[llvm] r180802 - InstCombine: Fold more shuffles of shuffles.

Tue Apr 30 21:49:48 PDT 2013

----- Original Message -----
> From: "Nadav Rotem" <nrotem at apple.com>
> To: "Hal Finkel" <hfinkel at anl.gov>
> Cc: "Jim Grosbach" <grosbach at apple.com>, llvm-commits at cs.uiuc.edu
> Sent: Tuesday, April 30, 2013 11:29:55 PM
> Subject: Re: [llvm] r180802 - InstCombine: Fold more shuffles of shuffles.
> 
> 
> 
> 
> 
> 
> I don't disagree with reverting the change in this case, as there is
> disagreement regarding the correct approach. Nevertheless, I think
> that something about the objections to the change seems misguided:
> it seems that we've traded a demonstrated performance improvement on
> at least one platform for a theoretical lack-of-regression on
> another. If there are cases on x86 where we need to preserve
> carefully-constructed shuffle combinations, then we need to have
> examples of these as regression tests, and we need examples in the
> test suite. Otherwise, we have no real way to insure that we won't
> regress on those kernels (which likely rely on other factors besides
> the shuffle selections). Maybe MI-level CSE will be sufficient to
> cleanup after a DAGCombine-level shuffle combination, but I suspect
> we'll get better results from doing this optimization earlier.
> 
> 
> Hi Hal,
> 
> 
> Reverting this patch was the right thing to do. At the end of the
> day, we can solve this with a simple DAGCombine optimization that
> merges concat_vector and extract_subvector. Notice that all of the
> shuffles that come out of SROA are legal and they are converted into
> the insert/extract/concat_vector SDNodes. We can continue the
> discussion on the shuffle optimization, but it is irrelevant to this
> PR. Regarding the changes to InstCombine, the regressions on x86 are
> not theoretical and I mentioned a specific example[1] (AOS to SOA
> transpose where merging shuffles will hurt the performance due to
> cross-lane shuffles.

I agree with almost all of this, and I'm not saying that the architectural issue is theoretical (it is well known, and clearly not). My point is that this cross-lane shuffle problem cannot be treated in isolation. Any kernel which depends on that behavior will also be sensitive to other factors (i-cache contention, register pressure, scheduling, etc.) and trying to preserve the performance of a class of kernels simply by inhibiting shuffle combination is unlikely to be successful. It might turn out that for most kernels that are sensitive to cross-lane shuffle costs, those costs are offset by gains from these other factors. You seem to be suggesting otherwise, and that is what I was calling theoretical, because we have no explicit test cases. In short, it seems as though this decision should be more data-driven. I'll be curious to know if there is any significant difference in performance on ARM between the InstCombine implementation and the DAGCombine one.

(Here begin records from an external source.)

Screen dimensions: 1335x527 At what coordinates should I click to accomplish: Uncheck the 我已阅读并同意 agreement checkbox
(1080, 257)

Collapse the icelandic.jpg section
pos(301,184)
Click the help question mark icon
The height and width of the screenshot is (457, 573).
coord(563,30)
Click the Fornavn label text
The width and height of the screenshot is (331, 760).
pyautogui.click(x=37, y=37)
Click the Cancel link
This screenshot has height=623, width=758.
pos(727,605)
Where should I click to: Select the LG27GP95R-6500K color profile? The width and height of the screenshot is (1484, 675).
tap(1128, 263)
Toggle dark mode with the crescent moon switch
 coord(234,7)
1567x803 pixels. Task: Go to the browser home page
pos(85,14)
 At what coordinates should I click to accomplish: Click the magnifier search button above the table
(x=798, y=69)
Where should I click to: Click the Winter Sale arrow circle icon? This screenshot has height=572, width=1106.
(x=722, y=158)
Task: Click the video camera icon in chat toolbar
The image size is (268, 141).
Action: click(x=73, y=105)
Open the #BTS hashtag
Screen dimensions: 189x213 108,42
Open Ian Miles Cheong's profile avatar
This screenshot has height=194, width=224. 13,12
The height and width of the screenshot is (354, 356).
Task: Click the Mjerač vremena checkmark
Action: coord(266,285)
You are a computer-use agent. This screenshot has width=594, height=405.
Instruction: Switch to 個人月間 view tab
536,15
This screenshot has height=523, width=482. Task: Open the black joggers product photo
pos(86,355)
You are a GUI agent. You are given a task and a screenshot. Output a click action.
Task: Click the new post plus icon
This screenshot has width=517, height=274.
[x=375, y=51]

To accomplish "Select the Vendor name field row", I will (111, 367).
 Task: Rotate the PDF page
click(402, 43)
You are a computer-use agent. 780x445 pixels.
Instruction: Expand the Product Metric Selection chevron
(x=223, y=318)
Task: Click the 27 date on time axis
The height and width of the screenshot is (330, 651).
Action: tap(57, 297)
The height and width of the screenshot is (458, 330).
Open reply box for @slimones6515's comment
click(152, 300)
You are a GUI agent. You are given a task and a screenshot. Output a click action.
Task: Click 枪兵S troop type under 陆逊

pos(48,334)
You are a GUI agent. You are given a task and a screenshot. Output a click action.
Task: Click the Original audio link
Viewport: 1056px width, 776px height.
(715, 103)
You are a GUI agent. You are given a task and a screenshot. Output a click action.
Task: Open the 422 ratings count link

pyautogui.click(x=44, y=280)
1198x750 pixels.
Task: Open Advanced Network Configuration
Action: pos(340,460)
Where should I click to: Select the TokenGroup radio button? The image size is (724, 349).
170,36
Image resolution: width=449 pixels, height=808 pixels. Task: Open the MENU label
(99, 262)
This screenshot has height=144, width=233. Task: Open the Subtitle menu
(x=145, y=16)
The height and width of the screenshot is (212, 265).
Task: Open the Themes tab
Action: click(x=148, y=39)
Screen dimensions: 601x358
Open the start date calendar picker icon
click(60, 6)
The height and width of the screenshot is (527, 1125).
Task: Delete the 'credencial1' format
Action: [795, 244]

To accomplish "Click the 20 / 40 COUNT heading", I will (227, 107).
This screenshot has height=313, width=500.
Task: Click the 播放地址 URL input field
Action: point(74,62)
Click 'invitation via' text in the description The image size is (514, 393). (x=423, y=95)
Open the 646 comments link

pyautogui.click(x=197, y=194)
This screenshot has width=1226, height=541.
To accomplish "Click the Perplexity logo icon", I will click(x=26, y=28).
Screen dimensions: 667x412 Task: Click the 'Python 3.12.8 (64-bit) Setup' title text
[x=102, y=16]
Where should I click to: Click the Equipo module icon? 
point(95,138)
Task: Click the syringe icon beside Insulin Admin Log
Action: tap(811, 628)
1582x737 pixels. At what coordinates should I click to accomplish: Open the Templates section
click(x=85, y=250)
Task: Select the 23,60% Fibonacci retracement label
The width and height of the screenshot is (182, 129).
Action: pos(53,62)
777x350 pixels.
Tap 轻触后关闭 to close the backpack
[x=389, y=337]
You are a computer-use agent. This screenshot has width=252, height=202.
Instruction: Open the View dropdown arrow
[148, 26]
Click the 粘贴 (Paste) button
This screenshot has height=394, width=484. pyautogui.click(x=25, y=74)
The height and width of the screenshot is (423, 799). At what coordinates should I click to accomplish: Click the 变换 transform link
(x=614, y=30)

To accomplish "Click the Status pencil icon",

> In theory the codegen could recover, but there
> are a number of problems. One problem is that the search space is
> huge.

Yes, but the search space for cases where this matters might be small. Meaning that combining two cheap shuffles might be a loss, but combining three or four into one cross-lane shuffle might still be a win. In this case, we actually only need to undo the shuffle combination in the backend if it is a combination of two cheaper shuffles, and this might be quite doable.

> Another problem is that we lower bottom-up and we don't have a
> good way to take into account the number of users that different
> shuffle nodes have. InstCombine needs to canonicalize (not to
> optimize) only in cases where it makes sense.

Agreed.

Thanks again,
Hal

> 
> 
> Thanks,
> Nadav
> 
> 
> 
> 
> 
> 
> [1] -
> http://software.intel.com/en-us/articles/3d-vector-normalization-using-256-bit-intel-advanced-vector-extensions-intel-avx
> 
> 
> 
>